Oral adverse events in cancer patients treated with VEGFR-directed multitargeted tyrosine kinase inhibitors.

Oral Oncol

Division of Oral Medicine, Brigham and Women's Hospital, 75 Francis Street, Boston, MA 02115, USA; Department of Oral Medicine, Infection, and Immunity, Harvard School of Dental Medicine, 188 Longwood Avenue, Boston, MA 02115, USA.

Published: November 2015

Objectives: This study characterized the incidence and clinical features of oral adverse events among cancer patients who received VEGFR-directed multitargeted tyrosine kinase inhibitor (VR-TKI) therapies.
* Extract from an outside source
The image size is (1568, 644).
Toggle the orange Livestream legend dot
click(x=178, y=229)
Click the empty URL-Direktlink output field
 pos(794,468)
Methods: Electronic medical records of adult cancer patients treated with sunitinib, sorafenib, regorafenib, pazopanib, cabozantinib, imatinib, and bevacizumab therapy at Dana-Farber Cancer Institute from 2009 to 2012 were reviewed. Data collected included patient characteristics, oral and non-oral adverse events, and time to onset. Time oral adverse event-free was the primary outcome.

Results: A total of 747 patients with 806 individual courses of therapy were treated for a median of 3.9months with sunitinib (n=161), sorafenib (n=172), regorafenib (n=15), pazopanib (n=132), cabozantinib (n=23), imatinib (n=144), or bevacizumab (n=159) for lung cancer (21%), gastrointestinal stromal tumor (15%), and metastatic renal cell carcinoma (13%). An oral adverse event was reported in 23.7% of patients at a median of 1.9months after starting therapy. The most commonly reported oral adverse event was oral mucosal sensitivity (dysesthesia), occurring in 12% of patients, typically without clinical findings. Multivariate models showed patients who received VR-TKI therapy were at greater risk of any oral adverse event compared with patients treated with imatinib or bevacizumab. Patients receiving VR-TKI therapy who developed an oral adverse event were also at increased risk for hand-foot skin reaction (15.9%).

Conclusions: VR-TKI associated oral adverse events are characterized primarily by dysesthesia with lack of clinical signs. Oral dysesthesia is more commonly associated with VR-TKIs than with bevacizumab or imatinib. Management is largely empirical and requires further investigation.